When it comes to large language models (LLMs), opting out can mean two things:
- You don’t want your data to be used to train the LLM.
- You don’t want Bard users to make queries on your website’s content without them actually visiting your site.
The difference between the two may seem subtle, but it is fundamental to the issue at hand. LLMs are trained on huge volumes of data. If your data are not included in the LLM training dataset, the LLM will answer less accurately for questions whose answer was only located on your website and was difficult to generalize from other sources in the training dataset.
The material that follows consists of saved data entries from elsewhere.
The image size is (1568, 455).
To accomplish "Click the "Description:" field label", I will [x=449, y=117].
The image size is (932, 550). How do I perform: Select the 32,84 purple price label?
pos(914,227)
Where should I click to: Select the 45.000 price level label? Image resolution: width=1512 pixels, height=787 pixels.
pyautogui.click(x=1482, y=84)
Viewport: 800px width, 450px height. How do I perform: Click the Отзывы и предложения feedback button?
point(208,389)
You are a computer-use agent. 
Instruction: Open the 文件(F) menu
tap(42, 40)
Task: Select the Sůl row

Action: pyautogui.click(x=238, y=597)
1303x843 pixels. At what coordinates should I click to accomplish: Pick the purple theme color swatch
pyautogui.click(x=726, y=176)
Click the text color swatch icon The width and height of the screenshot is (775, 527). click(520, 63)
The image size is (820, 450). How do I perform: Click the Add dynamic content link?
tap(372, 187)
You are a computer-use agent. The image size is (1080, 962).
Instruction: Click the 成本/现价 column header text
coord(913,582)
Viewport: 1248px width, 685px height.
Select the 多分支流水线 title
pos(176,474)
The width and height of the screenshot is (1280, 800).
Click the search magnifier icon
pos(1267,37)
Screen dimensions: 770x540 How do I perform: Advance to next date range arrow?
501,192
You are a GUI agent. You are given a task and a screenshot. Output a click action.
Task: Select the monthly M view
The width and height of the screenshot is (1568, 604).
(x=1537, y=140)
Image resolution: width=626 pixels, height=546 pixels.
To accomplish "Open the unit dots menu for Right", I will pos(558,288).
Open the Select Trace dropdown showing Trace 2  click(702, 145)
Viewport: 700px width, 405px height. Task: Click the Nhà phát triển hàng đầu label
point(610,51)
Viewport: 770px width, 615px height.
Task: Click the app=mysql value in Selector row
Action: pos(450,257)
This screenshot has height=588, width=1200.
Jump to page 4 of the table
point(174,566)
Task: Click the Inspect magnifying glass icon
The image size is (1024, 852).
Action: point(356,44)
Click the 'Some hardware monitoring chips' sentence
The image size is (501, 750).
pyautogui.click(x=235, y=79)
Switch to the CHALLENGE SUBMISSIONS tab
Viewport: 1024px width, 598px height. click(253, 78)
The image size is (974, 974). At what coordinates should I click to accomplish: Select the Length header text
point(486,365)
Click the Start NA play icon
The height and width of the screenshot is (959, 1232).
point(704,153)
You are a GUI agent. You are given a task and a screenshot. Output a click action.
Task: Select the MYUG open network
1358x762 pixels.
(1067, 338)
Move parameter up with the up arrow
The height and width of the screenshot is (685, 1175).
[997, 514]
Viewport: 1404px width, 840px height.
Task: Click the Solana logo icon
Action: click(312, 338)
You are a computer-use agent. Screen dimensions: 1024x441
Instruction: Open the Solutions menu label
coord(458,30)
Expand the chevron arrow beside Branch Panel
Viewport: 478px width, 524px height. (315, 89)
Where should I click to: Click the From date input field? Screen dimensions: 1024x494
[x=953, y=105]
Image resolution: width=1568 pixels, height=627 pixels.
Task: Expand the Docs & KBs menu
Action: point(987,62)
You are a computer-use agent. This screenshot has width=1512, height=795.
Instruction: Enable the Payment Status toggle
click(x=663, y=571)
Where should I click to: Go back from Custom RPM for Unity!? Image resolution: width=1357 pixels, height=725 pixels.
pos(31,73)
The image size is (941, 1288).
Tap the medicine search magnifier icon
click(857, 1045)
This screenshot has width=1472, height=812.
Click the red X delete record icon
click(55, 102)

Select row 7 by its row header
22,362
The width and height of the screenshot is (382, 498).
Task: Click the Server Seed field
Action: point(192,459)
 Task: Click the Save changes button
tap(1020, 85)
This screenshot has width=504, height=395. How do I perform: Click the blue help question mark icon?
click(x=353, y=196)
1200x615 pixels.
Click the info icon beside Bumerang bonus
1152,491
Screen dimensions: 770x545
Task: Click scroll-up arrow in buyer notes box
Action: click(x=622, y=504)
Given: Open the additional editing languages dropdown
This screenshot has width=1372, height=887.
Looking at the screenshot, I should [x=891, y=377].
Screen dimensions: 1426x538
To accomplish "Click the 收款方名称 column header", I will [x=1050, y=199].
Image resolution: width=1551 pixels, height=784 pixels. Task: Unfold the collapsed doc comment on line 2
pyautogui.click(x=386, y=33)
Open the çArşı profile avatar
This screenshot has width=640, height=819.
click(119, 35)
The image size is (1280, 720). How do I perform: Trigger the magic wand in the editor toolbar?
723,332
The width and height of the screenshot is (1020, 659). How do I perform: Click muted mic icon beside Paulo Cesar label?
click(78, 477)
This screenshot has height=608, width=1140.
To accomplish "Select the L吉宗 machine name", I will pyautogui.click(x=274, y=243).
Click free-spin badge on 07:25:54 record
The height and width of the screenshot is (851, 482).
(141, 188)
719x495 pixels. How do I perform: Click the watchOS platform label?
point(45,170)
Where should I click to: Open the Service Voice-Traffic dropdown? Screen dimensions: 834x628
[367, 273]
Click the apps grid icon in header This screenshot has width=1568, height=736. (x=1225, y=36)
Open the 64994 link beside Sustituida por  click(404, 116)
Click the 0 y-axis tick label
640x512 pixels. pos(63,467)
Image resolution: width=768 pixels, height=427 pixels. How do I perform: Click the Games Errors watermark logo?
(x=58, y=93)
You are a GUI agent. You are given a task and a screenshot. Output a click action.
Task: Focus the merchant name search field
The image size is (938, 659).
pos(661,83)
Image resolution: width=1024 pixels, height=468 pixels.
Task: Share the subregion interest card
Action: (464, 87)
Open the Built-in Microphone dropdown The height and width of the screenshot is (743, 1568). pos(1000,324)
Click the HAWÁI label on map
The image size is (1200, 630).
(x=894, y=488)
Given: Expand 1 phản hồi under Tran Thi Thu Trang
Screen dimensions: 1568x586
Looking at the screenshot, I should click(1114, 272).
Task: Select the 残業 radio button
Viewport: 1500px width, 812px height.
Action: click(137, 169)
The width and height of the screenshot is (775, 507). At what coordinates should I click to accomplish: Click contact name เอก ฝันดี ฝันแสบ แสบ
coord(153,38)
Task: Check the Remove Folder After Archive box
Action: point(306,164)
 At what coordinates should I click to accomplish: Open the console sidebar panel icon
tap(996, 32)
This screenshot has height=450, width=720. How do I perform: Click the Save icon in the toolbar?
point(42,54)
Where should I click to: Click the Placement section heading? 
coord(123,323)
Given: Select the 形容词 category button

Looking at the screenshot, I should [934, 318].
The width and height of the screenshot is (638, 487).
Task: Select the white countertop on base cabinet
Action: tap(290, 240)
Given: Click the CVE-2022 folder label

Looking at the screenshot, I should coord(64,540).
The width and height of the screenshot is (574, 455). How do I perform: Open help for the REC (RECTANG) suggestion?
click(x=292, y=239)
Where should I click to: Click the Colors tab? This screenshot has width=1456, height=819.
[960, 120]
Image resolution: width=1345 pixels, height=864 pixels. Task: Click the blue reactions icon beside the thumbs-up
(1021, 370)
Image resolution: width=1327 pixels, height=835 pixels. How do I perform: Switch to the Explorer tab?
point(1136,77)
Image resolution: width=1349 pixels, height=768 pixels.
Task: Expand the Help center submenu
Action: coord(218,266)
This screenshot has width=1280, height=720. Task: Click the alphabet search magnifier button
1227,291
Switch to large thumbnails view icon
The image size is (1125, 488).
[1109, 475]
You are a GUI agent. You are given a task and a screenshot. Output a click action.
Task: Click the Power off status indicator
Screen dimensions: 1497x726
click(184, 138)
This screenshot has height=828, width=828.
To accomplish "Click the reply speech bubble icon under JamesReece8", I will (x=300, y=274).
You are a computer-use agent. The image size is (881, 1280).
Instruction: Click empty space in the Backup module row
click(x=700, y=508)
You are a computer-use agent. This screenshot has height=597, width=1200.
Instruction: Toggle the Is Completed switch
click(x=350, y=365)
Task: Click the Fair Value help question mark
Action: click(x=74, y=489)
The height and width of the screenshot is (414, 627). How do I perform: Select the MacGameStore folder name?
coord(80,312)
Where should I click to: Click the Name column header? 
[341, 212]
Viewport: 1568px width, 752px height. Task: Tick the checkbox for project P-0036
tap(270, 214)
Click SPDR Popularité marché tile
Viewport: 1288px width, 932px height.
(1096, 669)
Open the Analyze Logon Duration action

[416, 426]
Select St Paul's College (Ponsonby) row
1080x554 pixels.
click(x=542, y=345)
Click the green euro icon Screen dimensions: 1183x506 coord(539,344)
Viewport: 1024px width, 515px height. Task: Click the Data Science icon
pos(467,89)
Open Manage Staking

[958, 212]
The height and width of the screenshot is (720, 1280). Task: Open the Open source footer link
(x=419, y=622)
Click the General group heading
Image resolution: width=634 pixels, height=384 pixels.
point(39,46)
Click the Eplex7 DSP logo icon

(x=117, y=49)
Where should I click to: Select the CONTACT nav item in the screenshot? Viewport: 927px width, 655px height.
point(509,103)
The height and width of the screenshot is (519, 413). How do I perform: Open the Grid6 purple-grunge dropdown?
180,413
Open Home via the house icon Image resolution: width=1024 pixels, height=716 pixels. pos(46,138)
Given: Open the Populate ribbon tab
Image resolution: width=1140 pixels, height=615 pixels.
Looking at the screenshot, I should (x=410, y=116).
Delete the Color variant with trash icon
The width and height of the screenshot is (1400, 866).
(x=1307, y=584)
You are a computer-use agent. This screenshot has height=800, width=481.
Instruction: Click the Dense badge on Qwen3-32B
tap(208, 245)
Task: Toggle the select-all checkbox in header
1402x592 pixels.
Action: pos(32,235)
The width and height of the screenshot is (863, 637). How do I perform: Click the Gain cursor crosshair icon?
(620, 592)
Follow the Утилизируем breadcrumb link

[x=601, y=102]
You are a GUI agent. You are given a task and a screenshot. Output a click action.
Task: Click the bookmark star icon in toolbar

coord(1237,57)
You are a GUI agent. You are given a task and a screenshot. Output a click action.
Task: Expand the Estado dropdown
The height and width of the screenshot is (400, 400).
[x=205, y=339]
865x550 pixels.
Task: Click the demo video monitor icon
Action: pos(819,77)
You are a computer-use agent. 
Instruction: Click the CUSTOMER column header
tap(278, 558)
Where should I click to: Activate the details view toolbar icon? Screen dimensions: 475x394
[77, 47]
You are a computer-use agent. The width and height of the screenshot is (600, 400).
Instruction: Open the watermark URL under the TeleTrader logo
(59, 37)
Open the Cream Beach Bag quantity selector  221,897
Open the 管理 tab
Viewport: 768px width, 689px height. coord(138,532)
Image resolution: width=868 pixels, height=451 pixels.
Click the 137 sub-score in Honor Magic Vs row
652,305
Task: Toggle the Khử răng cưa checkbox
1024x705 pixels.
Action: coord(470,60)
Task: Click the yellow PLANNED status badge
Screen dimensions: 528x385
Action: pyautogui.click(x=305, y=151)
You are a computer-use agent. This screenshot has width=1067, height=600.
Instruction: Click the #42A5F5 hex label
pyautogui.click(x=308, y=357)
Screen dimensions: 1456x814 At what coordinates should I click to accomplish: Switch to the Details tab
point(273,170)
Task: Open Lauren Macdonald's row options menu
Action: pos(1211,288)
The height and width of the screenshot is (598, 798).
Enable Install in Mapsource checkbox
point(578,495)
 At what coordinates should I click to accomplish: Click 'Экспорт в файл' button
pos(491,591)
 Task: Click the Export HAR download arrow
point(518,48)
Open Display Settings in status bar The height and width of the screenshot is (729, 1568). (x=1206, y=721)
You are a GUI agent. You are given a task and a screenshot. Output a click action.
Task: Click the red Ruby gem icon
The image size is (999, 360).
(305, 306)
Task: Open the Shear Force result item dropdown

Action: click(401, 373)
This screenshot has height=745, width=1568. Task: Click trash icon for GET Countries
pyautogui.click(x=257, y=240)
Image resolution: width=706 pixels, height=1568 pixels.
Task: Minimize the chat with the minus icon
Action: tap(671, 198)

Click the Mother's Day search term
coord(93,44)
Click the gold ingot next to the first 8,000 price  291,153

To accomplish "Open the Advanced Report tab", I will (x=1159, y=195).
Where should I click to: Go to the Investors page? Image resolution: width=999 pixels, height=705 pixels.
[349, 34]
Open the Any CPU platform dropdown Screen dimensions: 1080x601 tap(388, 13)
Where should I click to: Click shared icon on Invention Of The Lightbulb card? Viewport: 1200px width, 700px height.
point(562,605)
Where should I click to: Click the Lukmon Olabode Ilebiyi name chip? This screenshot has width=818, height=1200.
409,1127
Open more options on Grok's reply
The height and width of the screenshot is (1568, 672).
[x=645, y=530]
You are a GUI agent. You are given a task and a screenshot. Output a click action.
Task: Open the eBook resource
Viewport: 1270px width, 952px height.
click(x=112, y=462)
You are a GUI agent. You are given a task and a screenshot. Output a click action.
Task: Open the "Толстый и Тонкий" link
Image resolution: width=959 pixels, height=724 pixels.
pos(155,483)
However, there is nothing preventing the LLM interface UI—here, the Bard chat UI—to dynamically fetch content from URLs/pages in response to user queries, and to dynamically feed the content it retrieves to the LLM. Thus, even though the content of your site was not originally used to train the LLM, the LLM may still be able to use it to improve the quality of its inference. We discussed this use-case in the context of ChatGPT plugins.
Opting Out of Google Bard & Google Vertex AI
Google provides information on their developer website about crawlers such as the Googlebot, as well as other crawlers used by Google to collect information on the web. It can be helpful for websites to safely identify real Googlebots. Indeed, as we explained in a previous article, ~30% of traffic with the Googlebot user-agent is fake Googlebot traffic.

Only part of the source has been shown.